-- What you need to do --
Copy out, word for word, the stretch of lines from the one containing "Where should I" through the end of the lines below. Leave the pictures out.

-.-.-

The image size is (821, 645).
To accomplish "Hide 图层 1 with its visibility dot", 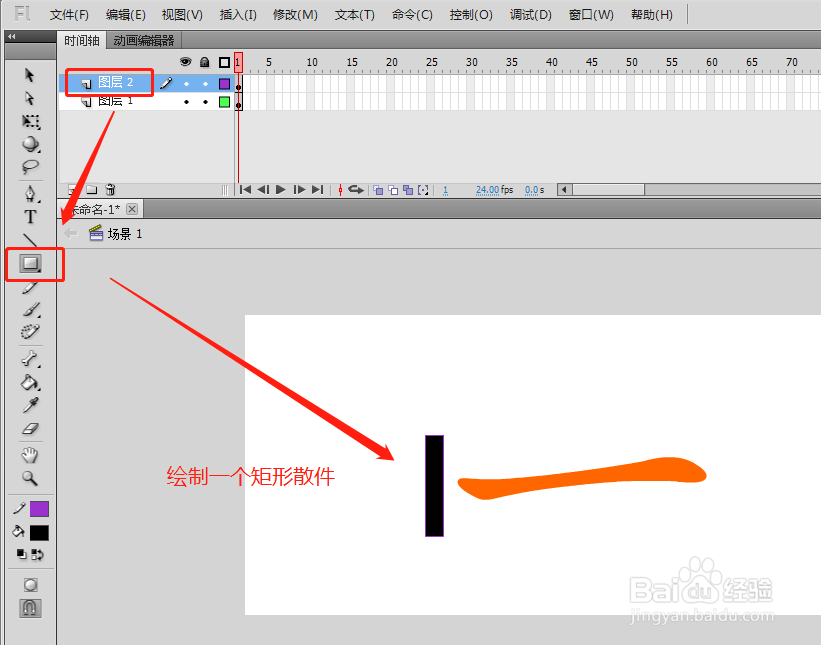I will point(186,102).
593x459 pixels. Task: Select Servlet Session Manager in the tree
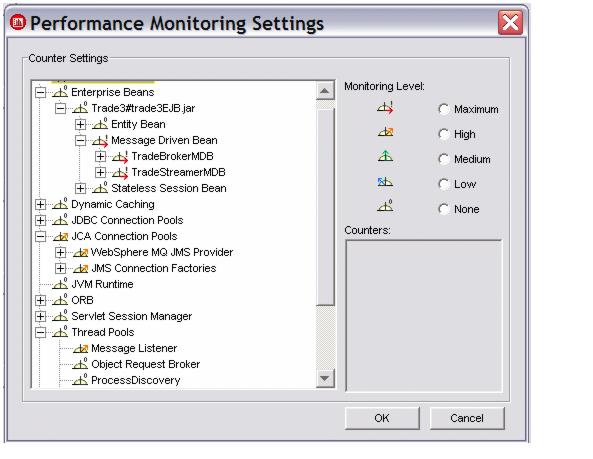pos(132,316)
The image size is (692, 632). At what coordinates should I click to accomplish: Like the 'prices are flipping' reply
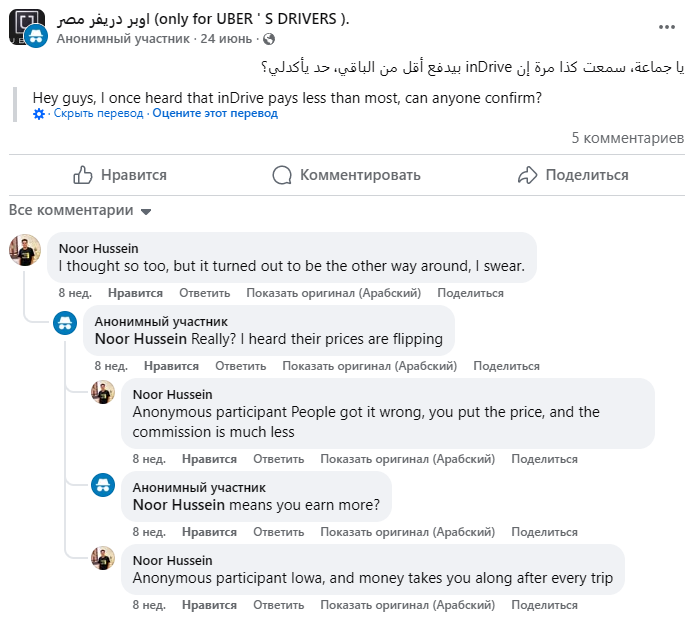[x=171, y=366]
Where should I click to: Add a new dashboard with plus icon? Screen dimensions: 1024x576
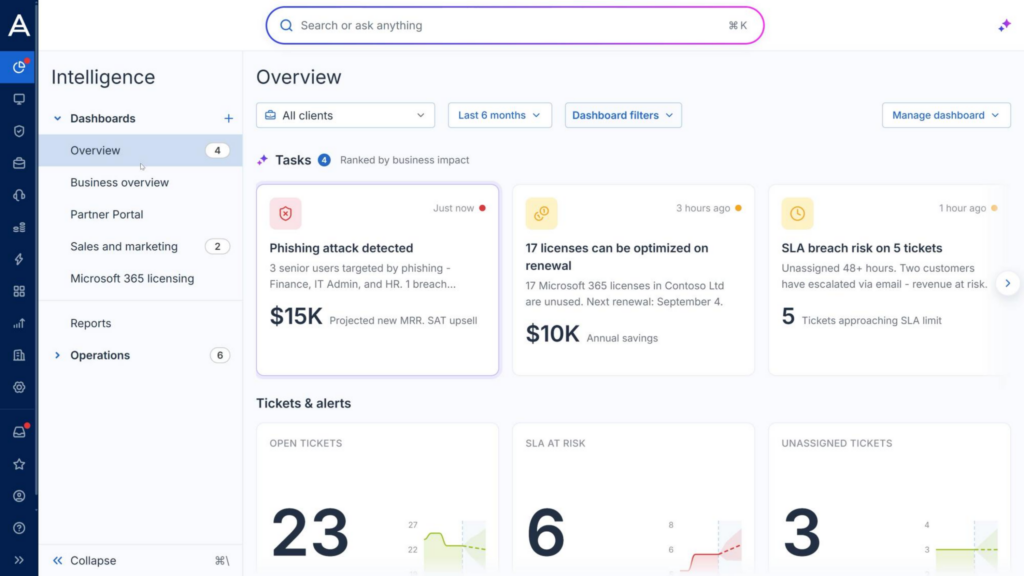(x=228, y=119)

-.-.-

-- Result for this task --
Where should I click to: Add a new dashboard with plus icon? Screen dimensions: 1024x576
(x=228, y=119)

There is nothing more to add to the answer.